I’m a firm believer that you shouldn’t beat a dead horse. The horse has already experienced the thing people fear most, no not public speaking, I mean death, and by beating it further, you only make yourself look like an asshole.
This being said, I think the little man in my head that sees me going to work day after day, hating my job, sees me as that asshole beating a dead horse. You see, my horse was once a full blown race horse, with intentions of working it’s way up from line cook to manager, and from manager to owner, but time got the best of it.
My horse suffered a tragic accident about six years ago. It was cruising around the track as it normally did, slowly climbing it’s way to the head of the pack, becoming the horse everybody looked up to, and the horse everybody went to when they had any questions, and then it was introduced to the worst human being it had ever encountered in it’s short existence.
Dropping the metaphor for this part, one of my favorite managers transferred to South Florida, and was replaced with the devil incarnate. Being head cook on the line, I believe this manager came into the restaurant with his sights set on me, looking to knock me from first to last, slowing my metaphorical horse from first, to dead.
Everything I did was wrong, and if I managed to do something right, I didn’t do it fast enough, and if I did it right, and did it fast enough, I was living in a reality that didn’t exist. I was yelled at for everything, everything on the line was my fault. If I showed up to work on time, I was late, if I showed up early, I was accused of trying to sabotage his labor bonus. My horse, along with the part of me that wanted to excel in this industry, suffered a tragic accident, but it didn’t die quite yet. It just became filled with rage, and dreaded it’s every lap around the track.
My horse died on a Friday night, when the shit hit the fan. We were slammed busy and on an hour wait. The food starts running long, and my manager is in the window just screaming at me demanding that I fix everything that is going wrong. I’m sorry, did I seat the entire restaurant at one time? Did I ring every table in the dining room in simultaneously and expect it to come out in a timely manner? No, I didn’t.
I last about an hour before I red-out. I’m getting berated while getting beat down in sheer volume of tickets, I can’t handle it. I walk off the line for a quick breather, just to get my head back in the right place, and to get away from my managers incessant nagging. I’m in the middle of taking my first peaceful deep breath as he walks around the corner screaming at me. Cue red-out. I remember walking towards him and screaming at him, but I don’t remember what happened between that time, and the time I was back on the line cooking. I just remember looking down the line and seeing our grill cook laughing. My horse died.
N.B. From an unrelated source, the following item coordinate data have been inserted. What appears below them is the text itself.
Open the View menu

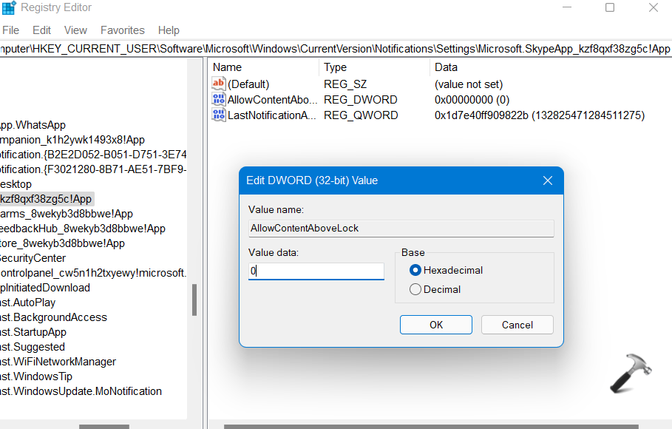point(75,30)
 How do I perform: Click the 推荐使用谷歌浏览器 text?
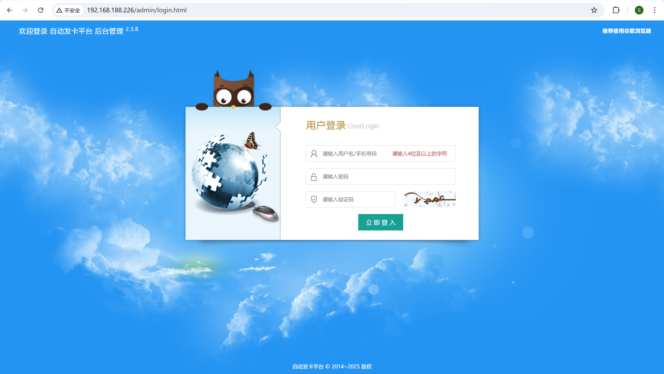(x=626, y=31)
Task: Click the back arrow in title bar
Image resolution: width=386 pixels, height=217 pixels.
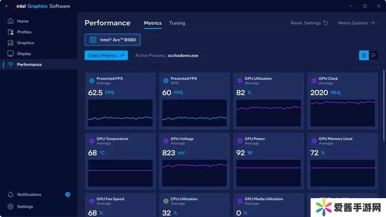Action: tap(7, 6)
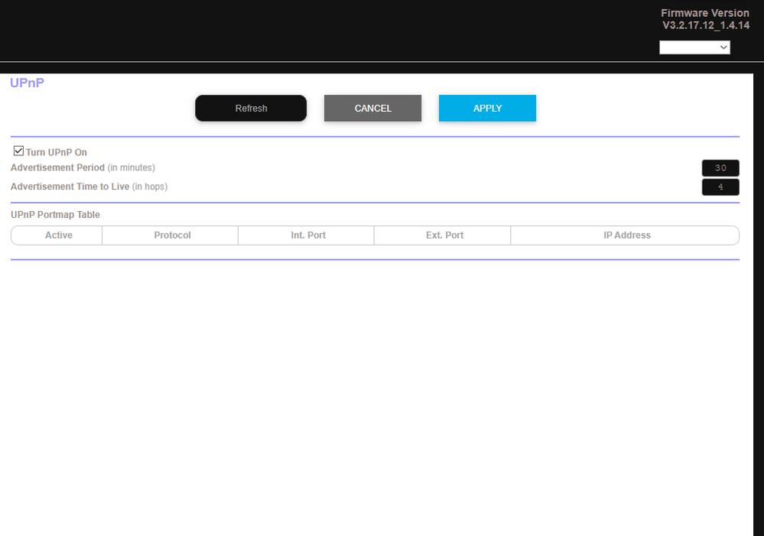Uncheck the Turn UPnP On checkbox
This screenshot has width=764, height=536.
(x=19, y=151)
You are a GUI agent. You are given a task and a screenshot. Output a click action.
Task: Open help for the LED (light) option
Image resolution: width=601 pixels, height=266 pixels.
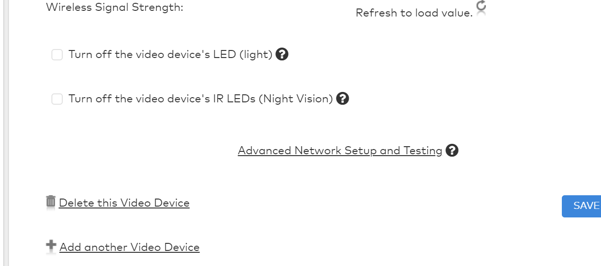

I worked as a robot the rest of the shift, completely mentally checked out. And it’s been that way for going on seven years now. The little man in my head sees me clock in, beat that poor dead horse for up to fifteen hours a day sometimes, and then go home to drink the pain away, like the asshole he believes me to be.
My horse has been twitching recently, as I’ve been sending out my resume, and I believe he may be coming back to life, but as everybody who has ever seen any zombie movie knows, nothing comes back to life quite the same. Much as a zombie, my horse will come back to life with an insatiable thirst for blood. Blood being success of course.